Right about now, most parents of 18-year-old kids are breathing a huge sigh of relief that graduation has come and gone. The parents of Jordan Merecka, on the other hand, are breathing a huge sigh of relief that their son is still with them, thanks to recently receiving an artificial heart transplant. Born with a defective heart on the wrong side of his chest, Merecka has spent most of his life on a transplant list. Now, thanks to his artificial heart, he'll get to wait for a donor heart at home instead of in the hospital.
The Houston teen had taken a turn for the worse when his doctors decided to try the artificial device, which runs on a 40-pound generator worn in a backpack. So far, the procedure has been a huge success: Once unable to breathe on his own, Merecka can now walk 100 yards at a time. He even managed to graduate high school (though his sister had to walk across the stage for his diploma).

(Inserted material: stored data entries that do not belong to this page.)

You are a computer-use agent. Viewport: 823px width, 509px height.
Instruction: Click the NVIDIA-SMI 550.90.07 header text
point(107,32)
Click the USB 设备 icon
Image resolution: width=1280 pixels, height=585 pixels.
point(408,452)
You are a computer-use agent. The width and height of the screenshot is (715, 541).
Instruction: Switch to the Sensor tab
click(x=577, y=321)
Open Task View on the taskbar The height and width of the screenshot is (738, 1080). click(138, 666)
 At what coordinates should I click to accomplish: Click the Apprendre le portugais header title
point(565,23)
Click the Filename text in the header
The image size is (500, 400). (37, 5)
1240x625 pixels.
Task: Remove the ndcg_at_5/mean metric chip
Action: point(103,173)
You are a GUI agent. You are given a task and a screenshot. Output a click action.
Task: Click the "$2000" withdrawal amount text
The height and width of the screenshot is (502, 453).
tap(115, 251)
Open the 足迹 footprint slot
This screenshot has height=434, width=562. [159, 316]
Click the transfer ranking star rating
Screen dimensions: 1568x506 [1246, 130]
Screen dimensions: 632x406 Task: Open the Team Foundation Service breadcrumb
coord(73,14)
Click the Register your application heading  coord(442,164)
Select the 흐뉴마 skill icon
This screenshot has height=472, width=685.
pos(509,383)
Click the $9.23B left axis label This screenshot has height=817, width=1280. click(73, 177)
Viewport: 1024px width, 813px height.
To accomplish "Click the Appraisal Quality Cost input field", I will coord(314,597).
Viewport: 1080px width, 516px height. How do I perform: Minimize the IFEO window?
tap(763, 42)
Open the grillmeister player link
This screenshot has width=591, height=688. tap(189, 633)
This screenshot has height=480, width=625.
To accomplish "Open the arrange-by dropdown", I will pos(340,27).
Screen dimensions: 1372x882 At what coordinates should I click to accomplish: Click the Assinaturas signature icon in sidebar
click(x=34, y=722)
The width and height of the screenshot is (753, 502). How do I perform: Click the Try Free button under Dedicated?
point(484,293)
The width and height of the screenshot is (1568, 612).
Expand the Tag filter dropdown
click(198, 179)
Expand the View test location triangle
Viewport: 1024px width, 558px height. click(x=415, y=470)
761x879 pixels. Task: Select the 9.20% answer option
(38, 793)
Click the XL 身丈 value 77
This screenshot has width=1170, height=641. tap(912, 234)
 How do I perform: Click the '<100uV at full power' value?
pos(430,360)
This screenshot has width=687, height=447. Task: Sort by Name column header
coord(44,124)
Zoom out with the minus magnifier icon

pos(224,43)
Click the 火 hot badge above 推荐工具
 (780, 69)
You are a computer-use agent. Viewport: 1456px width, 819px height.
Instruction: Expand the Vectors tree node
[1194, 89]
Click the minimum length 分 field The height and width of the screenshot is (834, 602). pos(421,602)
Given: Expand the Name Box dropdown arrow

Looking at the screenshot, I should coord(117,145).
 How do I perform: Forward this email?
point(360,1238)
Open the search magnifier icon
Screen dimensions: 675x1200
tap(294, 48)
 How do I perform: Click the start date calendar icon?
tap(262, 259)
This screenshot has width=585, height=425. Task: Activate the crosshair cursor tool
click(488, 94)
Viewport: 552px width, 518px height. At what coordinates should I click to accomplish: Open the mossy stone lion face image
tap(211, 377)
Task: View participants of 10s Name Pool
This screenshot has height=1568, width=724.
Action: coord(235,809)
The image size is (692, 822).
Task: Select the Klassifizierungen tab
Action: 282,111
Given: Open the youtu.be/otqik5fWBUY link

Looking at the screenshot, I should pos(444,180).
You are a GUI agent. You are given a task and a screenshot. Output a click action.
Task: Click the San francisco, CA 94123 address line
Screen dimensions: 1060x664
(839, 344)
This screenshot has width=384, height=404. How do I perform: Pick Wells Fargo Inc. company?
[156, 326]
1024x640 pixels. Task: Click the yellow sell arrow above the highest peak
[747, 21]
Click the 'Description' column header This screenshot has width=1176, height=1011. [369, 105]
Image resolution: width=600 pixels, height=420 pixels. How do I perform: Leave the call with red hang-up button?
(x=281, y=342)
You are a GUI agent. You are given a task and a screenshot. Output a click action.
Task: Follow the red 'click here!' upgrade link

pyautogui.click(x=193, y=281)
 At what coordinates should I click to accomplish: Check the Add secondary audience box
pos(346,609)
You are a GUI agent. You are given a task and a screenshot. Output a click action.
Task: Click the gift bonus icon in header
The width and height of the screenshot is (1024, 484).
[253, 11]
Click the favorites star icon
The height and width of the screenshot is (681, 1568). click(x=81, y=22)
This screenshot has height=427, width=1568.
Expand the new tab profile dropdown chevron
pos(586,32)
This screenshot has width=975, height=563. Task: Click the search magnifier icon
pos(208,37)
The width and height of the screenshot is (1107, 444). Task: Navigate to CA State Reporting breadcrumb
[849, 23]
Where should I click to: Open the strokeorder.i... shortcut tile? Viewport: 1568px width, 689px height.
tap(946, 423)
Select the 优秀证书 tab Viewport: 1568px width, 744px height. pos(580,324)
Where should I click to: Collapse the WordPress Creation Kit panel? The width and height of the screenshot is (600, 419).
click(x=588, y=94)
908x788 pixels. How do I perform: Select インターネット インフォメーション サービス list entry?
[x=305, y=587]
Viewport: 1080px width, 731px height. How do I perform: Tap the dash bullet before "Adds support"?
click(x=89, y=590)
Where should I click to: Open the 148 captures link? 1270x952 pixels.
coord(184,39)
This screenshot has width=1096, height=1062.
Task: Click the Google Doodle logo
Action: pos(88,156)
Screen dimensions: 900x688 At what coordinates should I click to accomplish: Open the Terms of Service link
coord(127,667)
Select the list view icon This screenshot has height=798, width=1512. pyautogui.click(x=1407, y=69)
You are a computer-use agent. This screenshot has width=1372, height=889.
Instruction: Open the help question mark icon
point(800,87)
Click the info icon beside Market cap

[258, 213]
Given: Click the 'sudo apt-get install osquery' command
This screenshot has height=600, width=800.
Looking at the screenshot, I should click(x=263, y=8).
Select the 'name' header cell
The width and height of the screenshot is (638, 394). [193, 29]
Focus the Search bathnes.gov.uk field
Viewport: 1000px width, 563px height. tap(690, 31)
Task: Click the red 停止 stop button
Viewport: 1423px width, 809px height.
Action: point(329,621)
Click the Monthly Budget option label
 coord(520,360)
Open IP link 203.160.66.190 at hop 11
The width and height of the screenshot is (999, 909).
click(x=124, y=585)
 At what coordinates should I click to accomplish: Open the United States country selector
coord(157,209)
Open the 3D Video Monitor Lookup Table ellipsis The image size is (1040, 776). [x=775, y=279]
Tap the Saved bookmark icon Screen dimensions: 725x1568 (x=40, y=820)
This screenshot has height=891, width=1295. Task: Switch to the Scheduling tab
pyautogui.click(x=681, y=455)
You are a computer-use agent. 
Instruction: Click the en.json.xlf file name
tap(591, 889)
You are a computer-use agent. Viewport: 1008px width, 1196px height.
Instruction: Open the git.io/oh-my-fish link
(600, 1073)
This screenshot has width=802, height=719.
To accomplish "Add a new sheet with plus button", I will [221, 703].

It makes my own heart ache to consider the agony this family has endured. Forget throwing a graduation cap into the air; this kid is lucky to be able to walk a few hundred feet. Every accomplishment, no matter how small, must serve as a reminder to his parents of the miracle of his mere existence.
After 17 years, do they still look at their son with the same sense of awe and astonishment we had when we gazed at our newborns? I wish I could remember to always regard my kids with wonder and respect, no matter how old they get or how sturdy and self-reliant they seem. (Or how gigantic a mess they make or how loud a screaming match they have.)
As a writer, I come across a lot of stories about kids suffering from terrible illnesses and triumphing against all odds. So I get these little nudges from the universe to be grateful for what I have on a pretty regular basis. Still, I lose my temper, snap at my kids, have moments where I want to lock myself in the closet and never come out. It scares me, because secretly I have this paranoia that if I take my kids for granted even for a split second, something horrible will happen to take them away from me.
I know it's an irrational fear, but it's wrapped up in working mom guilt and tied with a single mom ribbon, and it's just a big old box of scary is what I'm getting at. Am I crazy? Tell me, please ...
Are you ever afraid that if you forget how lucky you are, something bad will happen to remind you?